▶ _Prompt_:
Please restate the following records word for word.

Stored data entries
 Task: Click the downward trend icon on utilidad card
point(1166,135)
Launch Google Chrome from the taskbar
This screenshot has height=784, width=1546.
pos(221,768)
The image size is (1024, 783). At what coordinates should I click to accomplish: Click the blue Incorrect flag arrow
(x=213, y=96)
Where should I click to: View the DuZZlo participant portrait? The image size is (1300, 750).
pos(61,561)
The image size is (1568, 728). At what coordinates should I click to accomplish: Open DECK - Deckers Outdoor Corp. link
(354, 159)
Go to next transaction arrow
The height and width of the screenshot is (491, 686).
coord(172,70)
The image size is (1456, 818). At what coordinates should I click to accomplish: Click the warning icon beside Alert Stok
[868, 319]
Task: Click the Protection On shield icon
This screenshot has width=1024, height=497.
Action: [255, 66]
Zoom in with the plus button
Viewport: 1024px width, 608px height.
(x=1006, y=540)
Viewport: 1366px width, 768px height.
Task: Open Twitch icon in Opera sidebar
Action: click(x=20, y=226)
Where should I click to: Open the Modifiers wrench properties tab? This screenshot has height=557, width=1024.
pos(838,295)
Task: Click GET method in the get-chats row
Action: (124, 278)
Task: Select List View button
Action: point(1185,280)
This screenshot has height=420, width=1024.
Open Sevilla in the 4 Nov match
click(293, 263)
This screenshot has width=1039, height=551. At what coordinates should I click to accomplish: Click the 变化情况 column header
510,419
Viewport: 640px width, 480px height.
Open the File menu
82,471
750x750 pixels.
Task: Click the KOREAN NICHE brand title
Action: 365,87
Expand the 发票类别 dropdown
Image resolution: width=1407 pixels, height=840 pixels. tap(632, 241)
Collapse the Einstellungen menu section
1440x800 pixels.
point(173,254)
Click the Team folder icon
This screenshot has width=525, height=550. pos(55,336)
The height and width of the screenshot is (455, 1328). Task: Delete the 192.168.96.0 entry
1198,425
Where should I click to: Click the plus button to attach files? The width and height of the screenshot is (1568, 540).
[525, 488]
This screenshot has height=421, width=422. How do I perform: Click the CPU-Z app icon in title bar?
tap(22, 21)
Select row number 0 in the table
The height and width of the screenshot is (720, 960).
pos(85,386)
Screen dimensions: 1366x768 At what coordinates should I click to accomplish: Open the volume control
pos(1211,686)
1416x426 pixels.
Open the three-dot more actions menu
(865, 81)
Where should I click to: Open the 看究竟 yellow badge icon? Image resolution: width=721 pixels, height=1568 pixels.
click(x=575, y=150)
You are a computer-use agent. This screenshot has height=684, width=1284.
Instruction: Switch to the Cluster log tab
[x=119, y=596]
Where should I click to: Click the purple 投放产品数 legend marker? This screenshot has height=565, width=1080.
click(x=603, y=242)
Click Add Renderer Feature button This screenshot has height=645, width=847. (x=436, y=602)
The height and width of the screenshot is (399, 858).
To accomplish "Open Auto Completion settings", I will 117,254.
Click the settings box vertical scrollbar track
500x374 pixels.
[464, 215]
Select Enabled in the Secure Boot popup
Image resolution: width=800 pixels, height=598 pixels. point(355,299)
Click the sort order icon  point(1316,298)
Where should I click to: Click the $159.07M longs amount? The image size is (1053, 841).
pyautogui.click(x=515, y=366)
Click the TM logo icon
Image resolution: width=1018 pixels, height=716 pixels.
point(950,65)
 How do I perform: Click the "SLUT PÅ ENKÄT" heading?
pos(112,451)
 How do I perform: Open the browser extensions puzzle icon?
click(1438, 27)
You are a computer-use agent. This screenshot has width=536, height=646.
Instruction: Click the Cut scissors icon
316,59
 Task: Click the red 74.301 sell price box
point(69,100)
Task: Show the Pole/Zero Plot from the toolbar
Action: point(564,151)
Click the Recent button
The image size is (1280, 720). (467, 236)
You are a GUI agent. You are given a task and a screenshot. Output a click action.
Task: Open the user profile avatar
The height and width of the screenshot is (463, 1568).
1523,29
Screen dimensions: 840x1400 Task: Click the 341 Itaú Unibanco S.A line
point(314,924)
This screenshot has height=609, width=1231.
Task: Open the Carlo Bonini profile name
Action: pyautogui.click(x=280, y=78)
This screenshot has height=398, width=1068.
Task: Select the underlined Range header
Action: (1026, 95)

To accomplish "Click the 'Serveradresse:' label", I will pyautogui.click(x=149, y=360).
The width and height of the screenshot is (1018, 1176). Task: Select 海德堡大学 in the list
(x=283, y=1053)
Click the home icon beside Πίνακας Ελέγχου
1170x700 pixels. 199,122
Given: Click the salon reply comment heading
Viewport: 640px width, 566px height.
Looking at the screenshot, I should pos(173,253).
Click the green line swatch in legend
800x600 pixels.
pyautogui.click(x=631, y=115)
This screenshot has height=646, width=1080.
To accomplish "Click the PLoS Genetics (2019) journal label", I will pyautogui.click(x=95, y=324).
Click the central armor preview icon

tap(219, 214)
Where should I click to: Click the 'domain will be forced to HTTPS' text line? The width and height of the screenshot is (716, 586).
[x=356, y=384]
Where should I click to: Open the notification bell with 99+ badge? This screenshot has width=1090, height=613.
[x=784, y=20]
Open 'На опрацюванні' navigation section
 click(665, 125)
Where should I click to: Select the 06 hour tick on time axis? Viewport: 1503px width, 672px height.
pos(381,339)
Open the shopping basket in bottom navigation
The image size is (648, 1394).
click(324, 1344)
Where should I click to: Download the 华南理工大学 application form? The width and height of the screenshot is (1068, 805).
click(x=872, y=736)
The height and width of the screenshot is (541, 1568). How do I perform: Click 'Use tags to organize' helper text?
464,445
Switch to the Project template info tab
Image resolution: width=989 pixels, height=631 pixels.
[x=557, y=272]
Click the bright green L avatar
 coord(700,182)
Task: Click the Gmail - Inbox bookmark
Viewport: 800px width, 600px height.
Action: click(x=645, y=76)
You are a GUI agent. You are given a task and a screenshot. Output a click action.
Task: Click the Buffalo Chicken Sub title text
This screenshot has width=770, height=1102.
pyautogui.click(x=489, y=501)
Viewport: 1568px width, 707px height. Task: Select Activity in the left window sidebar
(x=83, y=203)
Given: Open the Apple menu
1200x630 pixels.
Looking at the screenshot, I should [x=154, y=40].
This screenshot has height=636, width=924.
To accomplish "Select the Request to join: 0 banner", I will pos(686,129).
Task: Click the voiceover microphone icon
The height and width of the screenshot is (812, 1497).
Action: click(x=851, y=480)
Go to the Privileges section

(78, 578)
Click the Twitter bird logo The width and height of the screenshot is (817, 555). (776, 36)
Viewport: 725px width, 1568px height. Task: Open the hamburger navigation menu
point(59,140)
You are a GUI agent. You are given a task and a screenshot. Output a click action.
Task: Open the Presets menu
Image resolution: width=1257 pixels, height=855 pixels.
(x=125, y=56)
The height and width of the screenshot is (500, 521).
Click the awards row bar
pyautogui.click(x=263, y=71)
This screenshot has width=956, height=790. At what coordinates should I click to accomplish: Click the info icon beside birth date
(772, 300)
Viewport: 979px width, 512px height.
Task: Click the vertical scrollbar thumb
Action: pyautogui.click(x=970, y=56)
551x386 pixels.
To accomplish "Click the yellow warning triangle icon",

▶ _The answer_:
 Task: Click the downward trend icon on utilidad card
point(1166,135)
Launch Google Chrome from the taskbar
This screenshot has height=784, width=1546.
pos(221,768)
The image size is (1024, 783). At what coordinates should I click to accomplish: Click the blue Incorrect flag arrow
(x=213, y=96)
Where should I click to: View the DuZZlo participant portrait? The image size is (1300, 750).
pos(61,561)
The image size is (1568, 728). At what coordinates should I click to accomplish: Open DECK - Deckers Outdoor Corp. link
(354, 159)
Go to next transaction arrow
The height and width of the screenshot is (491, 686).
coord(172,70)
The image size is (1456, 818). At what coordinates should I click to accomplish: Click the warning icon beside Alert Stok
[868, 319]
Task: Click the Protection On shield icon
This screenshot has width=1024, height=497.
Action: [255, 66]
Zoom in with the plus button
Viewport: 1024px width, 608px height.
(x=1006, y=540)
Viewport: 1366px width, 768px height.
Task: Open Twitch icon in Opera sidebar
Action: click(x=20, y=226)
Where should I click to: Open the Modifiers wrench properties tab? This screenshot has height=557, width=1024.
pos(838,295)
Task: Click GET method in the get-chats row
Action: (124, 278)
Task: Select List View button
Action: point(1185,280)
This screenshot has height=420, width=1024.
Open Sevilla in the 4 Nov match
click(293, 263)
This screenshot has width=1039, height=551. At what coordinates should I click to accomplish: Click the 变化情况 column header
510,419
Viewport: 640px width, 480px height.
Open the File menu
82,471
750x750 pixels.
Task: Click the KOREAN NICHE brand title
Action: 365,87
Expand the 发票类别 dropdown
Image resolution: width=1407 pixels, height=840 pixels. tap(632, 241)
Collapse the Einstellungen menu section
1440x800 pixels.
point(173,254)
Click the Team folder icon
This screenshot has width=525, height=550. pos(55,336)
The height and width of the screenshot is (455, 1328). Task: Delete the 192.168.96.0 entry
1198,425
Where should I click to: Click the plus button to attach files? The width and height of the screenshot is (1568, 540).
[525, 488]
This screenshot has height=421, width=422. How do I perform: Click the CPU-Z app icon in title bar?
tap(22, 21)
Select row number 0 in the table
The height and width of the screenshot is (720, 960).
pos(85,386)
Screen dimensions: 1366x768 At what coordinates should I click to accomplish: Open the volume control
pos(1211,686)
1416x426 pixels.
Open the three-dot more actions menu
(865, 81)
Where should I click to: Open the 看究竟 yellow badge icon? Image resolution: width=721 pixels, height=1568 pixels.
click(x=575, y=150)
You are a computer-use agent. This screenshot has height=684, width=1284.
Instruction: Switch to the Cluster log tab
[x=119, y=596]
Where should I click to: Click the purple 投放产品数 legend marker? This screenshot has height=565, width=1080.
click(x=603, y=242)
Click Add Renderer Feature button This screenshot has height=645, width=847. (x=436, y=602)
The height and width of the screenshot is (399, 858).
To accomplish "Open Auto Completion settings", I will 117,254.
Click the settings box vertical scrollbar track
500x374 pixels.
[464, 215]
Select Enabled in the Secure Boot popup
Image resolution: width=800 pixels, height=598 pixels. point(355,299)
Click the sort order icon  point(1316,298)
Where should I click to: Click the $159.07M longs amount? The image size is (1053, 841).
pyautogui.click(x=515, y=366)
Click the TM logo icon
Image resolution: width=1018 pixels, height=716 pixels.
point(950,65)
 How do I perform: Click the "SLUT PÅ ENKÄT" heading?
pos(112,451)
 How do I perform: Open the browser extensions puzzle icon?
click(1438, 27)
You are a computer-use agent. This screenshot has width=536, height=646.
Instruction: Click the Cut scissors icon
316,59
 Task: Click the red 74.301 sell price box
point(69,100)
Task: Show the Pole/Zero Plot from the toolbar
Action: point(564,151)
Click the Recent button
The image size is (1280, 720). (467, 236)
You are a GUI agent. You are given a task and a screenshot. Output a click action.
Task: Open the user profile avatar
The height and width of the screenshot is (463, 1568).
1523,29
Screen dimensions: 840x1400 Task: Click the 341 Itaú Unibanco S.A line
point(314,924)
This screenshot has height=609, width=1231.
Task: Open the Carlo Bonini profile name
Action: pyautogui.click(x=280, y=78)
This screenshot has height=398, width=1068.
Task: Select the underlined Range header
Action: (1026, 95)

To accomplish "Click the 'Serveradresse:' label", I will pyautogui.click(x=149, y=360).
The width and height of the screenshot is (1018, 1176). Task: Select 海德堡大学 in the list
(x=283, y=1053)
Click the home icon beside Πίνακας Ελέγχου
1170x700 pixels. 199,122
Given: Click the salon reply comment heading
Viewport: 640px width, 566px height.
Looking at the screenshot, I should pos(173,253).
Click the green line swatch in legend
800x600 pixels.
pyautogui.click(x=631, y=115)
This screenshot has height=646, width=1080.
To accomplish "Click the PLoS Genetics (2019) journal label", I will pyautogui.click(x=95, y=324).
Click the central armor preview icon

tap(219, 214)
Where should I click to: Click the 'domain will be forced to HTTPS' text line? The width and height of the screenshot is (716, 586).
[x=356, y=384]
Where should I click to: Open the notification bell with 99+ badge? This screenshot has width=1090, height=613.
[x=784, y=20]
Open 'На опрацюванні' navigation section
 click(665, 125)
Where should I click to: Select the 06 hour tick on time axis? Viewport: 1503px width, 672px height.
pos(381,339)
Open the shopping basket in bottom navigation
The image size is (648, 1394).
click(324, 1344)
Where should I click to: Download the 华南理工大学 application form? The width and height of the screenshot is (1068, 805).
click(x=872, y=736)
The height and width of the screenshot is (541, 1568). How do I perform: Click 'Use tags to organize' helper text?
464,445
Switch to the Project template info tab
Image resolution: width=989 pixels, height=631 pixels.
[x=557, y=272]
Click the bright green L avatar
 coord(700,182)
Task: Click the Gmail - Inbox bookmark
Viewport: 800px width, 600px height.
Action: click(x=645, y=76)
You are a GUI agent. You are given a task and a screenshot. Output a click action.
Task: Click the Buffalo Chicken Sub title text
This screenshot has width=770, height=1102.
pyautogui.click(x=489, y=501)
Viewport: 1568px width, 707px height. Task: Select Activity in the left window sidebar
(x=83, y=203)
Given: Open the Apple menu
1200x630 pixels.
Looking at the screenshot, I should [x=154, y=40].
This screenshot has height=636, width=924.
To accomplish "Select the Request to join: 0 banner", I will pos(686,129).
Task: Click the voiceover microphone icon
The height and width of the screenshot is (812, 1497).
Action: click(x=851, y=480)
Go to the Privileges section

(78, 578)
Click the Twitter bird logo The width and height of the screenshot is (817, 555). (776, 36)
Viewport: 725px width, 1568px height. Task: Open the hamburger navigation menu
point(59,140)
You are a GUI agent. You are given a task and a screenshot. Output a click action.
Task: Open the Presets menu
Image resolution: width=1257 pixels, height=855 pixels.
(x=125, y=56)
The height and width of the screenshot is (500, 521).
Click the awards row bar
pyautogui.click(x=263, y=71)
This screenshot has width=956, height=790. At what coordinates should I click to accomplish: Click the info icon beside birth date
(772, 300)
Viewport: 979px width, 512px height.
Task: Click the vertical scrollbar thumb
Action: pyautogui.click(x=970, y=56)
551x386 pixels.
To accomplish "Click the yellow warning triangle icon",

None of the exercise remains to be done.